Demos always tend to look more impressive than full games. This is because the feature sets of games are larger and more complex, and features interfere with each other. Example of triangle stripping, vertex caching, and LOD all fighting with each other. Demos are free to isolate a small set of features and exploit them, ignoring things that don’t play well with those features. Games typically cannot do this to the same extent.

One of the most important tasks in engine programming is choosing a set of features that combines together well, to maximize the impact of the final game while minimizing the amount of programming work required to create that game.

Engine programmers need to keep in mind that the jobs of the level designers / animators / etc have to be as easy as possible for good looking content and good gameplay to make it into the final product. Try not to add engine features that make it more difficult to build content, unless those engine features are extremely compelling.

For artists to work efficiently, they need a build/test/modify cycle that is as short as possible. There definitely should not be a programmer in the loop, and ideally they don’t even need to run a separate program.

For programmers to work efficiently, the compile/edit/debug loop needs to be as tight as possible. Scripting languages are good for this, but only if they are strongly typed and have good debuggers. No scripting languages are strongly typed and have good debuggers. So we are stuck probably using C++ for almost everything. C++ compile times for large games tend to be terribly slow (can be as high as 20 minutes on state-of-the-art machines). Keeping compile times down is crucial to keeping programmers productive and code quality high. There are some simple techniques that can help tremendously, like forward-declaration and template avoidance (see above). Unfortunately even so, C++ has a syntax that inherently bloats compile time (like the need to make private things public). Being built around the mistaken concept of “1-pass file processing”, C++ actually ends up processing much of the source code many, many times over. It might be a good idea to fix these problems if you ever think about making your own language.

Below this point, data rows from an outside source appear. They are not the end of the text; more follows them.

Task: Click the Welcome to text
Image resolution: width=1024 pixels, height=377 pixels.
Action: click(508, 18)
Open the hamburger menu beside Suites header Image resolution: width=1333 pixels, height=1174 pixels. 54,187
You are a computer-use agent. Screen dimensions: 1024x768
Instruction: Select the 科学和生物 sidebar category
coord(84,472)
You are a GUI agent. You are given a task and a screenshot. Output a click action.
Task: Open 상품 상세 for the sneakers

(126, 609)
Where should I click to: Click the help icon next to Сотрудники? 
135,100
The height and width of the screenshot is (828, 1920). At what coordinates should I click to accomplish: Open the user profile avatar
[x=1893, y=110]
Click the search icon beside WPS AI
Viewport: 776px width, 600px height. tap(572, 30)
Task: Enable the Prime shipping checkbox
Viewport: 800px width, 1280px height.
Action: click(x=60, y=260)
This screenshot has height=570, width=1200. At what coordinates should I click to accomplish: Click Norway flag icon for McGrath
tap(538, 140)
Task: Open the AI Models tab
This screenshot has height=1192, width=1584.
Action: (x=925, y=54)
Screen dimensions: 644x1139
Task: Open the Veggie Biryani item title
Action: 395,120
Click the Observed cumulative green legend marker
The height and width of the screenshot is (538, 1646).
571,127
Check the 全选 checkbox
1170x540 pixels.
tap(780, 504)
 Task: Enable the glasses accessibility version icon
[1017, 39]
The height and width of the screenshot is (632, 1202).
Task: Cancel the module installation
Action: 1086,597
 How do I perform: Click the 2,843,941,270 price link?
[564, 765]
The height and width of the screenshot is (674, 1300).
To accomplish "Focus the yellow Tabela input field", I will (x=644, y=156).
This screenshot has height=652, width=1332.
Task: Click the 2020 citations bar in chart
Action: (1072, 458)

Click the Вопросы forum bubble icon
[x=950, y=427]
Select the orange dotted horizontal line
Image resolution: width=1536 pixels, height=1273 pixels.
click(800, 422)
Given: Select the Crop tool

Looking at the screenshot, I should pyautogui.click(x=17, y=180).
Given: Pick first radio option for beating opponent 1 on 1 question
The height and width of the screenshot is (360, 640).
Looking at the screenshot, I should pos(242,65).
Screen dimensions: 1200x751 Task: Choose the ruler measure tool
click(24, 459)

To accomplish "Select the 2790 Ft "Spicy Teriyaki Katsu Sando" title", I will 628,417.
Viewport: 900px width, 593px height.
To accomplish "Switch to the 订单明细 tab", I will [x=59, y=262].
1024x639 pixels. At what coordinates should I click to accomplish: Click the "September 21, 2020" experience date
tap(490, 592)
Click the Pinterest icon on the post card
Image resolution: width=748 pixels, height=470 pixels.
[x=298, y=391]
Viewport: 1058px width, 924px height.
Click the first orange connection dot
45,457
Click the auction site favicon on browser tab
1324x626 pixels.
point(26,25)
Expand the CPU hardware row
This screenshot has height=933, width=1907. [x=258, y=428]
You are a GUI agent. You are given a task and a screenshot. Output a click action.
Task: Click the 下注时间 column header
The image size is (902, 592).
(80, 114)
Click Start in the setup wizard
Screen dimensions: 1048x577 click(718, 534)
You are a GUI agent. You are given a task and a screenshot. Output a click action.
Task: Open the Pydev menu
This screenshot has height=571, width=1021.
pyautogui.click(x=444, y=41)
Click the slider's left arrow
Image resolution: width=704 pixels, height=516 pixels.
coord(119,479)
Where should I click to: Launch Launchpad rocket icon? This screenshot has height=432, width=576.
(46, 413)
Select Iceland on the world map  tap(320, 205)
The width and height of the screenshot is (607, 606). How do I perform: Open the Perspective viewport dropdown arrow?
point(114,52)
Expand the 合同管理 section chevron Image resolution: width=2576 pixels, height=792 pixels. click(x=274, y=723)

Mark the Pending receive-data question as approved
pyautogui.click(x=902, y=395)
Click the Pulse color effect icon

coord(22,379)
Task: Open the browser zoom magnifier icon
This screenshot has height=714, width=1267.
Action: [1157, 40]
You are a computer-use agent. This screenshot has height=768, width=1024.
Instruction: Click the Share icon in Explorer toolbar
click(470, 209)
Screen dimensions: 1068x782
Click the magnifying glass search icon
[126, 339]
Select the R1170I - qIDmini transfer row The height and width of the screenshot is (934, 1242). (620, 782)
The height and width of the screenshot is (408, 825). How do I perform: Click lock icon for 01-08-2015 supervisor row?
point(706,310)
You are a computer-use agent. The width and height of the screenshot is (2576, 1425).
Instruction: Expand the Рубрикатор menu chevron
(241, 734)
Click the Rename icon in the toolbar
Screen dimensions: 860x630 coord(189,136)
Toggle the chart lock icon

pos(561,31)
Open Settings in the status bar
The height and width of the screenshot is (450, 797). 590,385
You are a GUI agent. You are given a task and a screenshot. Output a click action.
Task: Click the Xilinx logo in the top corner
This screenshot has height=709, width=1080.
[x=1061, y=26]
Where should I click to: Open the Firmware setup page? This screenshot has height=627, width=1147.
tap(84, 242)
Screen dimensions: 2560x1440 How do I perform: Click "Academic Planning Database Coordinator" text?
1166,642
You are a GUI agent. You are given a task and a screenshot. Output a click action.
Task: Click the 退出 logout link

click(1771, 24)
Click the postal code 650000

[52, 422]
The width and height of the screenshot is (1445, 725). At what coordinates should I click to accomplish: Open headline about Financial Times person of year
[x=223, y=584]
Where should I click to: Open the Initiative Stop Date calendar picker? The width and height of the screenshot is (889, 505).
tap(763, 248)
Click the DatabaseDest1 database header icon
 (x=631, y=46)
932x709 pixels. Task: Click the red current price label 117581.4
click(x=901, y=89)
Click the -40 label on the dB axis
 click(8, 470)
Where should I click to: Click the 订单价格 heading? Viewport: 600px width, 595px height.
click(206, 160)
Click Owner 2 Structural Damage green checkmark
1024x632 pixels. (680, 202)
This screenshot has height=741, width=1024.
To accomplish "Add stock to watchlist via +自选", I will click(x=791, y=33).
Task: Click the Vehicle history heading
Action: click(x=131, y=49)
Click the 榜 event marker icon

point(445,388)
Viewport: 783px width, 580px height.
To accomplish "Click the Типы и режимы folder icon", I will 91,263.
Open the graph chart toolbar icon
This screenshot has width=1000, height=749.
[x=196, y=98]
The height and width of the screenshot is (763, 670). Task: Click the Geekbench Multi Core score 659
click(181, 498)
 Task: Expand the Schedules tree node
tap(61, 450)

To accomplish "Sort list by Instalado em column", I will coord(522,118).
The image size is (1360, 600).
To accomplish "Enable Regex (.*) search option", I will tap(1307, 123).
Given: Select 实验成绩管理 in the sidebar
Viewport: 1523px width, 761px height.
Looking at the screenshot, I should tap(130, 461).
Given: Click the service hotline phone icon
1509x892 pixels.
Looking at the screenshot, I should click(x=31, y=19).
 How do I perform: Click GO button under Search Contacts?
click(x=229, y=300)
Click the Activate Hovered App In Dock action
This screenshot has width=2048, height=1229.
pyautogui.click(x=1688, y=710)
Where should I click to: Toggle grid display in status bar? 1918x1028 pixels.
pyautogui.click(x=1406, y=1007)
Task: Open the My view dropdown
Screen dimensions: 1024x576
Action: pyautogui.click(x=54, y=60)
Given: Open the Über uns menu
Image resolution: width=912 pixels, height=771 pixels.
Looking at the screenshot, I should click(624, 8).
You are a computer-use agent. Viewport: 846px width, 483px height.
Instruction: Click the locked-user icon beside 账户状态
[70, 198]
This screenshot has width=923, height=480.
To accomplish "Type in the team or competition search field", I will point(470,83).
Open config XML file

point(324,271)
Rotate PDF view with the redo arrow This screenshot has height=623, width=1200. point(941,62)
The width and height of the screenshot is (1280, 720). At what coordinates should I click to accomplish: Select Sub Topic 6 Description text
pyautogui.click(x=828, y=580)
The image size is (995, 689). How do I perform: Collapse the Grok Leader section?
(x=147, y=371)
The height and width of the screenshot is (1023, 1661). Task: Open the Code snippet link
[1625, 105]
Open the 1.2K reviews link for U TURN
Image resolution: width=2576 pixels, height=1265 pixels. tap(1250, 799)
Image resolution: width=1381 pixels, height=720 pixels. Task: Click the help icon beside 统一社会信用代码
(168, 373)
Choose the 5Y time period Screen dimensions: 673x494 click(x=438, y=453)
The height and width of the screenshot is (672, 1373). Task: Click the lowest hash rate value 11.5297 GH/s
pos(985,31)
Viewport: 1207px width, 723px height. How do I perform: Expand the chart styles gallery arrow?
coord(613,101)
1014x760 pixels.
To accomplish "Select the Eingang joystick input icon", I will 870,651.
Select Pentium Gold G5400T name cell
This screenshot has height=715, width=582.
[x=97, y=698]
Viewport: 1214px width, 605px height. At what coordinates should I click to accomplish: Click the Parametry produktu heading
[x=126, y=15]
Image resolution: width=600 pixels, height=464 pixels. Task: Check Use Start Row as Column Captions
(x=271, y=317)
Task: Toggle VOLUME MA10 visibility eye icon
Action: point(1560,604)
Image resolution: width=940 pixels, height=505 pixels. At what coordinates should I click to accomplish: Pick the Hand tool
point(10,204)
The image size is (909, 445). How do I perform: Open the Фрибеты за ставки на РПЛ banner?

Wednesday November 27 (Sessions 3 and 4)

Fast sine/cosine for spinning particles in a particle system (don’t use a generalized rotation function, it’s too slow!)

From: Olli Niemitalo ()
Subject: Trick: Simultaneous parabolic approximation of sin and cos
Newsgroups: comp.dsp
Date: 2001-06-30 05:15:09 PST
Name: Simultaneous parabolic approximation of sin and cos
Category: Algorithmic
Application: When you need both sin and cos at once, and you need 'em fast,
and using multiplications and parabolic approximation is OK, try this.
Possible applications are audio panning, mixing fader, maybe even realtime
filter coefficient calculations and 2D/3D rotation transformations.
Advantages: Cheap, only one or two multiplies per approximation pair. No
discontinuities.
Introduction:
A quarter of a sinusoid cycle is approximated with a parabola. The remaining
quarters are horizontally and vertically flipped versions of the
approximated quarter. Instead of creating two different approximations, the
same polynomial is used for both sin and cos. The positive crossing point of
sin(angle) and cos(angle), at angle = pi/4, is made to correspond to x = 0
in the polynomial. This shifts the center of a quarter at x = 0 and turns
switching between quarters (and between sin and cos) into x and y sign
flips.
The Trick:
The range that is approximated is:
x = -1/2 .. +1/2, angle = 0 .. pi/2
Angle and x are related by:
x = angle 2 / pi - 1/2
The approximation: ("~=" stands for "approximately equals")
sin(angle) ~= sinapprox(x) = (2 - 4 c) x^2 + c + x
cos(angle) ~= cosapprox(x) = (2 - 4 c) x^2 + c - x
As you see, the only difference is in the last sign, so you can calculate
the part left from that first and then add or sub x to get sin or cos. For
different angle ranges, you have to flip signs of the whole equation or the
sign of the x term. See the example source code.
c is a constant that can be fine-tuned for different applications. With c
yet undefined, the polynomials hit 0 and 1 in the right places. Here are
some differently optimized (and approximated) values for c:
A) c ~= 0.7035
B) c ~= 0.71256755058
C) c = sqrt(2)/2 ~= 0.70710678118654752440
D) c = 3/4 = 0.75 (one mul choice!)
To compare the errors produced by different choices of c, we look at the
maximums and minimums of the following error measures, for different c:
error = sinapprox(x) - sin(angle)
Min: A) -0.0213 B) -0.0150 C) -0.0187 D) 0
Max: A) +0.0212 B) +0.0271 C) +0.0235 D) +0.0560
error = sqrt(sinapprox(x)^2 - cosapprox(x)^2) - 1
Min: A) -0.0261 B) -0.0155 C) -0.0214 D) 0
Max: A) 0 B) +0.0155 C) 0 D) +0.1250
The different c were optimized as follows:
A) was optimized for minimum maximum absolute difference to sin.
B) was optimized for minimum maximum absolute difference of
sqrt(sinapprox(x)^2+cosapprox(x)^2) to 1. This is important for example in a
rotation transformation, where you want the dimensions to stretch as little
as possible from the original. Note, though, that C) gives the lowest total
magnitude "wobbling" range.
C) was optimized similarly to B but never lets
sqrt(sinapprox(x)^2+cosapprox(x)^2) exceed 1. This is useful if you
calculate filter coefficients and don't want unstable poles. Also,
sinapprox(0) and cosapprox(0) give sqrt(2)/2, which is the correct
value.
D) was optimized for continuous differential, which reduces high harmonics.
This is good if you are creating sine and cosine signals rather than doing
"random access" to the function. Also, it eliminates the other
multiplication, making the algo one-mul and low bit-depth:
x = -1/2 .. +1/2
sinapprox(x) = 3/4 - x^2 + x
cosapprox(x) = 3/4 - x^2 – x

Friday November 29 (Sessions 5 and 6)

References:

“GeForce 256 and RIVA TNT Combiners”; white paper.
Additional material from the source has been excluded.